This week, R&B singer Mahalia finds a groove on her new album, while rapper IDK hits the right spot in introspective rap on his major-label debut. Camila Cabello teases her sophomore project and takes a new direction on the bold “Shameless.” The Highwomen make the case for supergroups and bring Sheryl Crow into the fold on “Heaven Is a Honky Tonk” off their powerhouse collaborative album. And Adam Lambert shows that he’s got an infectious style well beyond his work with Queen on “Superpower.”
“What You Did,” Mahalia feat. Ella Mai
Mahalia is a voice to know in the emergent generation of R&B singers: a silky-sounding young British artist whose music has smoky corners and elegant edges. “What You Did,” off her new album out today, Love and Compromise, is a prime example. Sampling Cam’ron and Juelz Santana’s 2002 hit “Oh Boy,” Mahalia makes good use of that track’s lush beat while singing evocatively about mistakes. “Yeah, you know I love you but I can’t forgive it,” she sighs. “You could tell me stay, but I have to go.” Crooner Ella Mai comes in for a beautiful assist, and when they duet it’s a warm, comforting embrace. The song may be about the dissolution of a relationship, but endings sound sweet coming from Mahalia.
“Shameless,” Camila Cabello
Camila Cabello’s first solo outing, the self-titled Camila, was an album of intimate, stripped-down pop that let her play with the expressiveness of her voice and clever writing. “Shameless,” one of two new songs off her upcoming sophomore album Romance and a follow up to late-breaking summer hit “Señorita” with Shawn Mendes, sees Cabello go in a new direction: power pop-punk with a dark edge. Cabello’s voice has always been best matched with slinky lyricism, but on “Shameless” she explores new potential with a sound that’s more in the tradition of the guitar-driven angst of Avril Lavigne and some eras of Pink. “I need you more than I want to,” she keeps repeating, baring a fresh intensity.
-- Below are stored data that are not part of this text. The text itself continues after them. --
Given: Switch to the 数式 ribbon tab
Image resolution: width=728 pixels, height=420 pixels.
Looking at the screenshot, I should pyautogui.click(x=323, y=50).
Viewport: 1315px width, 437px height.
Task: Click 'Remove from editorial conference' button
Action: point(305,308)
“Superpower,” Adam Lambert
Multi-talented singer-songwriter-actor-American-Idol-star Adam Lambert has spent the bulk of his time since 2012 with Queen + Adam Lambert, in a role as a frontman for the legendary band that Lambert has performed admirably. But don’t forget that Lambert is a solo artist as well, one who excels in funk and soul grooves. “Superpower” is the latest single off Velvet: Side A, the first half of his next solo project. It’s got a gritty guitar, juicy bass and lots of funk, with an extra electric guitar riff and gospel choir bridge just to up the ante; it’s born for the dance floor. Turns out, Lambert’s superpower may just be putting on a stylish show across genres.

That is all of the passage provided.